[Given instruction]
Copy the listing verbatim, starting at the line that contains "This screenshot has width=256, height=249." and ending at the line that contains "Action: [46, 36]", with both of those lines included.

[Provided records]
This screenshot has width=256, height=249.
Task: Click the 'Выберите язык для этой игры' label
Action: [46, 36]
* * *
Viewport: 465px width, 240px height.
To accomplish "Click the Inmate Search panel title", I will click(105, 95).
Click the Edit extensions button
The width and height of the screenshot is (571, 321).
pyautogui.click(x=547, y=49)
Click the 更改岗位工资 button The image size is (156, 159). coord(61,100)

[Solution for this problem]
This screenshot has width=256, height=249.
Task: Click the 'Выберите язык для этой игры' label
Action: [46, 36]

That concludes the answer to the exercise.